● Problem to work on: From the first line to the last, print the material exactly, skipping the pictures.

____ Provided data

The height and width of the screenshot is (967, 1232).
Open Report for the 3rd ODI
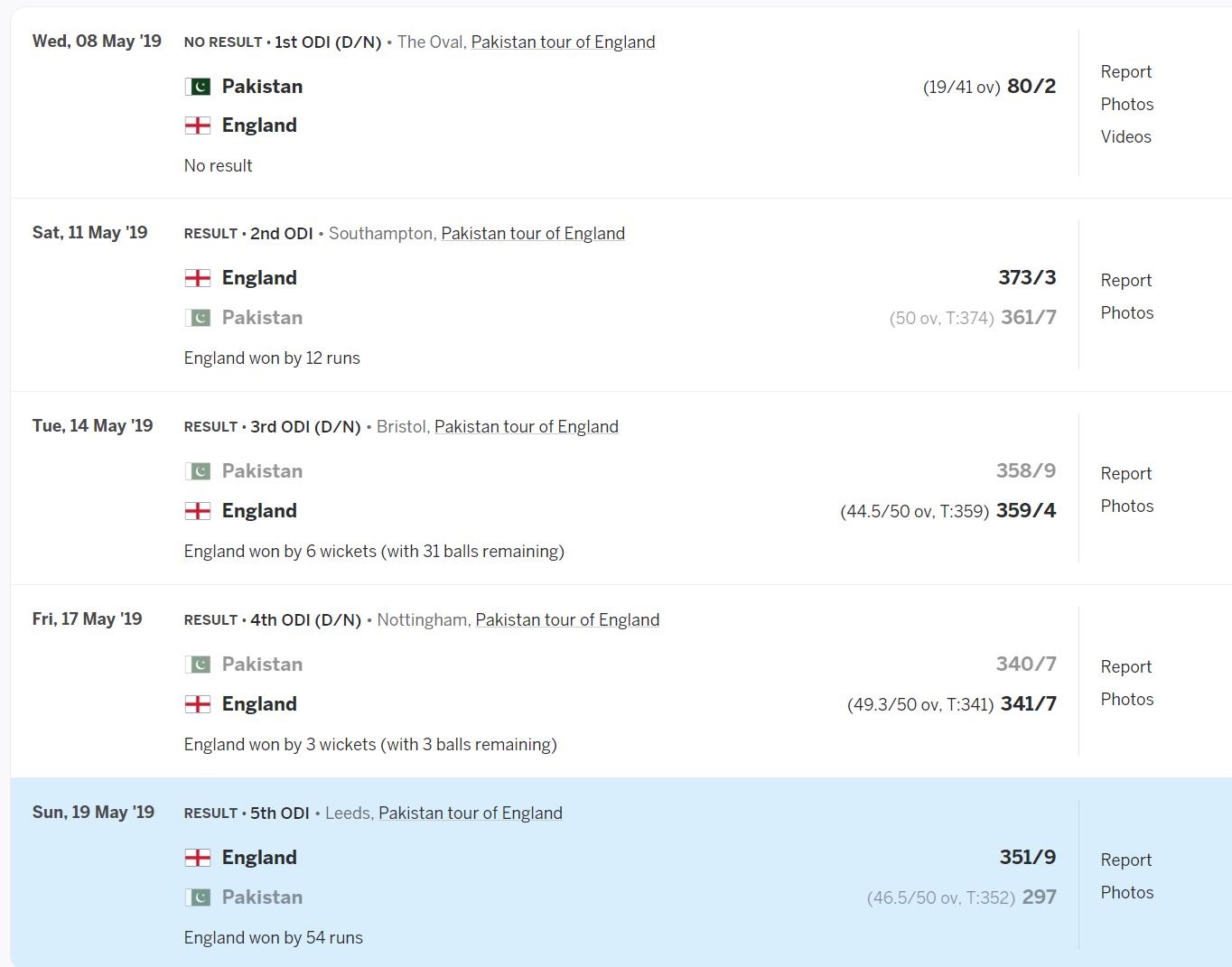click(1125, 473)
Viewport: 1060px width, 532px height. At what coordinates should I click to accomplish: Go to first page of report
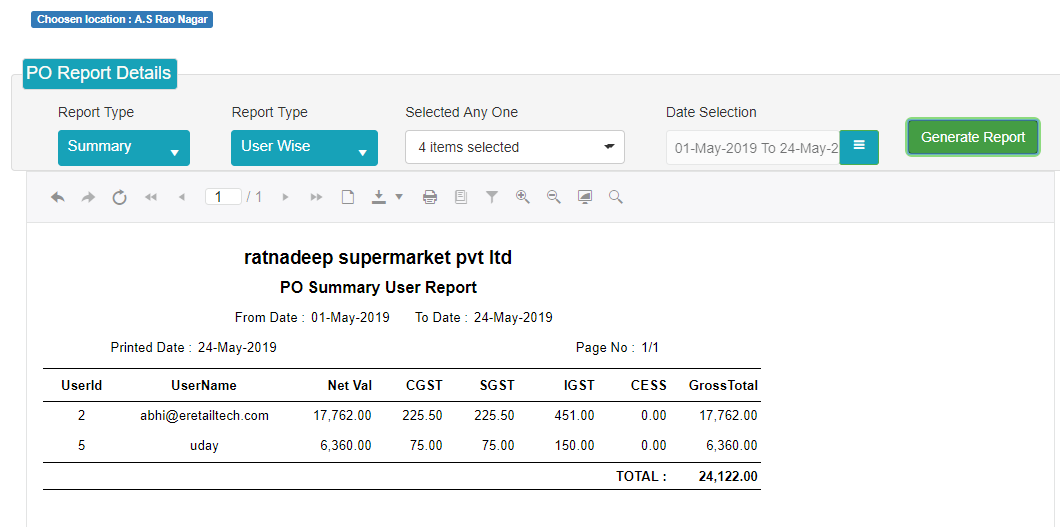click(151, 197)
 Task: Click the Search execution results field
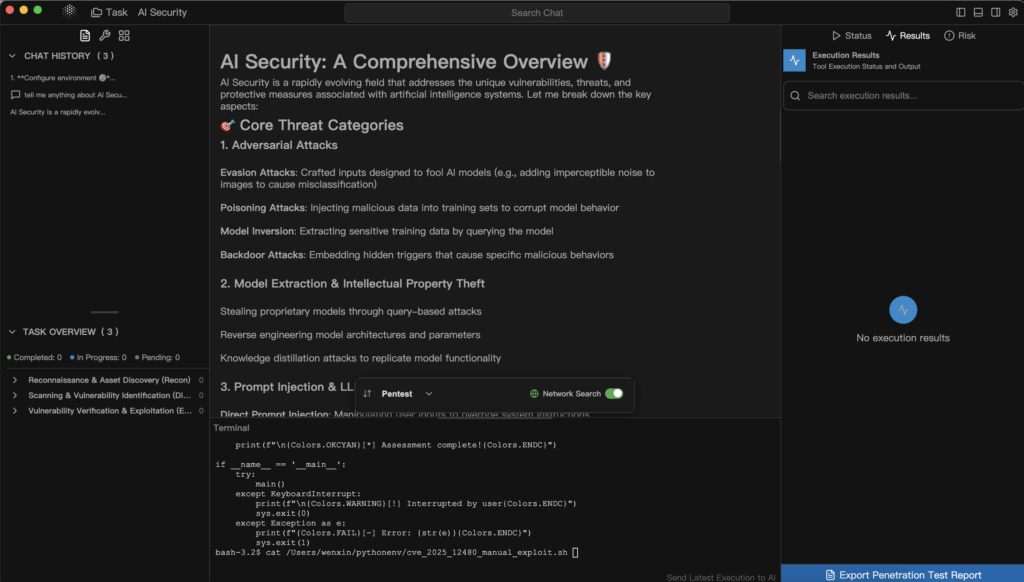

________

● Solution to the problem:
The height and width of the screenshot is (967, 1232).
Open Report for the 3rd ODI
click(1125, 473)
Viewport: 1060px width, 532px height. At what coordinates should I click to accomplish: Go to first page of report
click(151, 197)
 Task: Click the Search execution results field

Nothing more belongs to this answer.